Heroin's most vicious attack is on the brain. The powerful narcotic activates the brain's natural opioid receptors that regulate pain, reward and pleasure and highjacks their pathways. That euphoric high leads to physical changes in brain molecules, Dr. Joshua Lee of the NYU Langone Medical Center said.
O'Brien says heroin also "creates memories." For recovering addicts, just smelling or seeing heroin can trigger intense memories with uncontrollable cravings.
And there is always the chance of a deadly overdose. "On too much heroin, breathing slows down or stops completely," said Lee.
During heroin withdrawal, the "brain typically registers high stress, anxiety and sleeplessness," said Lee. On heroin, blood pressure and heart rate slow down, but they race up during withdrawal, O'Brien said.

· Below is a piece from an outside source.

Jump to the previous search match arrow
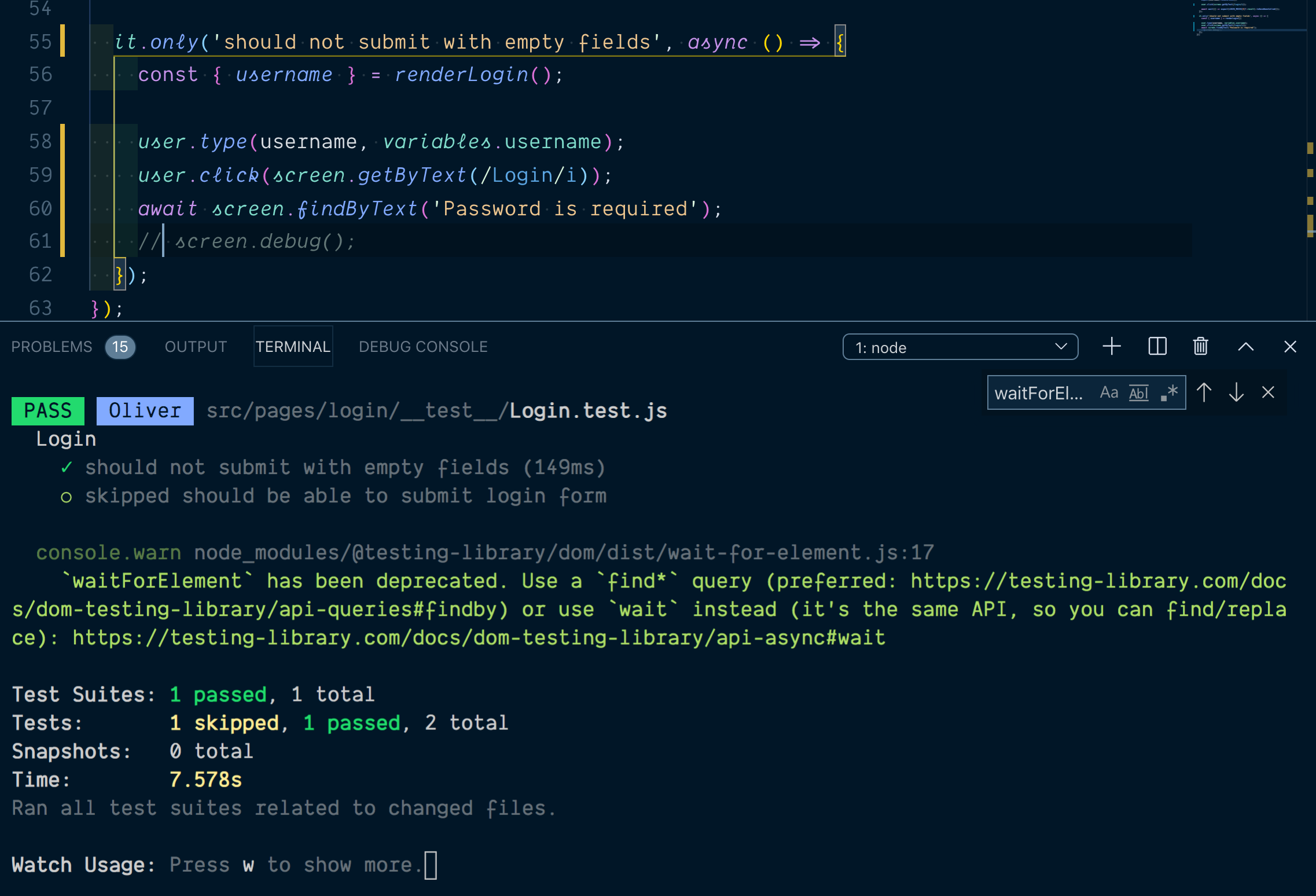This screenshot has height=896, width=1316. pyautogui.click(x=1204, y=392)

Users also report feeling intense aches, muscle pain, restless leg, bone pain and skin crawling sensations during withdrawal. On heroin, pain is suppressed, but afterward the pain control system becomes hyper-sensitive, amplifying every discomfort, O'Brien added.
Finally, heroin activates millions of natural opiate receptors throughout the body. For example, heroin paralyzes the gut, which then becomes hyperactive during withdrawal causing nausea, vomiting and diarrhea, O'Brien said.
Lee said heroin also triggers a histamine release that leads to tears, runny nose, sweating and itchiness.
Probably the greatest danger of heroin, say experts, is physical dependence. "While a typical dose doesn’t directly destroy your brain, overall the addiction can destroy your life," said Lee.